Compito assegnato A: Elenca tutti i nomi propri di persone, testate e malattie presenti nel testo sulla ripartenza del calcio senza tifosi.
Compito assegnato B: Prosegui il testo sulla ripartenza del calcio senza tifosi a partire dall'ultima frase riportata.

Estratto della pagina:
_ _ _

Di Gianluca Virgillito (redattore del Quotidiano dei Contribuenti)
Lo sport riparte, si è deciso così. Riparte in particolare il calcio, la disciplina più “ricca” e più amata dalla popolazione del mondo. Gli interessi che ruotano attorno al calcio spingono verso la riapertura degli stadi, con un protocollo sanitario specifico da seguire minuziosamente per ogni società, chiamata a chiudere la stagione, ma a farlo senza i propri sostenitori al seguito.
Proprio così, Covid-19 vuole che per ragioni di sicurezza e per la ragionevole volontà di non rivedere un picco nella curva che racconta i contagi da Coronavirus, gli stadi non saranno riaperti a coloro i quali sarebbero i destinatari della struttura stessa: i tifosi delle squadre che scendono sul rettangolo verde. Una beffa, e un tema di critica feroce in queste settimane. Inutile nasconderlo. Messa da parte l’amarezza, e osservata la necessità anche e soprattutto economica di ricominciare per non rinunciare a fondi provenienti da accordi sui diritti tanto per fare un esempio, è curioso il modo attraverso il quale si è deciso di ripartire in alcuni stadi. Senza voler citare casi specifici per poi scordarne altri, abbiamo assistito ad una applicazione da consolle al silenzio assordante degli spalti. Il tifo riprodotto per non demoralizzare le squadre, dare una parvenza di normalità laddove la normalità s’è persa.

_ _ _

Materiale di partenza:
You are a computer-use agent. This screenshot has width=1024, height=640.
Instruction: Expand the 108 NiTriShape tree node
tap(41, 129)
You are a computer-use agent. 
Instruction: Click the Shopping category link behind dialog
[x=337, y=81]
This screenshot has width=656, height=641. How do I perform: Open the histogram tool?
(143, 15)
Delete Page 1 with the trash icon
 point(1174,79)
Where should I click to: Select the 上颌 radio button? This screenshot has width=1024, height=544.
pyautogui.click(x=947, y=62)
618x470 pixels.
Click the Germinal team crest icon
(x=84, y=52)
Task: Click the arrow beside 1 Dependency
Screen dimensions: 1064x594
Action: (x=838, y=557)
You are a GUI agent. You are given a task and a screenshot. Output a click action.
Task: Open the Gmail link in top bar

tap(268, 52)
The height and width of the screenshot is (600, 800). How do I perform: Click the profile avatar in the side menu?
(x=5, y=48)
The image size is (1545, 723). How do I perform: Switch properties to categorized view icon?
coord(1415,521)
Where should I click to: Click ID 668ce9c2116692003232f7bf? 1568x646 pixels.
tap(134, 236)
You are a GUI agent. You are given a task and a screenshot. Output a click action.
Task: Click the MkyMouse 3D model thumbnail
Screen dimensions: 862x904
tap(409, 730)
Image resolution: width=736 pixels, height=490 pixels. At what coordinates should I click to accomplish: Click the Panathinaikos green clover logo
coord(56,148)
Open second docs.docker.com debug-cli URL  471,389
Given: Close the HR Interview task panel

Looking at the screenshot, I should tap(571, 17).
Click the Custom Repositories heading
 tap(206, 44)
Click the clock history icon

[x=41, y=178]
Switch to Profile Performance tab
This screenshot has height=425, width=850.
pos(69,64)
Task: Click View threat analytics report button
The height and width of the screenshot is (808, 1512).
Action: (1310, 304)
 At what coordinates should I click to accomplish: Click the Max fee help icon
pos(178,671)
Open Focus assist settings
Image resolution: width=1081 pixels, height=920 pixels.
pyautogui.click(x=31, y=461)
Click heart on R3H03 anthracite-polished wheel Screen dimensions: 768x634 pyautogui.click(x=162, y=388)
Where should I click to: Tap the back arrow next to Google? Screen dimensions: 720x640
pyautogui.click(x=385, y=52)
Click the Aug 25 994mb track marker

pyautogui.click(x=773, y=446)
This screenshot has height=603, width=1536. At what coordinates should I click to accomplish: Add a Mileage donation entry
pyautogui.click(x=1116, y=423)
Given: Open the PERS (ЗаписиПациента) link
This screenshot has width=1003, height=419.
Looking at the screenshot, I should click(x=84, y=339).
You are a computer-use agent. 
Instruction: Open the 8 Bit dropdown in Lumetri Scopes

_ _ _

Spazio risposta A:
Gianluca Virgillito
Quotidiano dei Contribuenti
Covid-19
Coronavirus

Spazio risposta B:
Il tentativo può sembrare forzato, il gioco però funziona ed emoziona: la necessità di tornare alla normalità si traduce nell’adozione di uno strumento comune e caro a tutti gli amanti del calcio, l’effetto consolle che ci proietta tutti dentro lo stadio pur lasciandoci mestamente fuori. L’appello: alzate il volume del tifo allo stadio, non sarà vano! La psiche umana gioca con gli uomini, li mette sotto scacco per via delle contingenze della pandemia e gli offre un riparo che ci emoziona tutti. Torneremo a tifare accanto ai nostri amici tifosi, intanto brandiamo il joystick e vogliamoci tanto bene, supportando i nostri beniamini.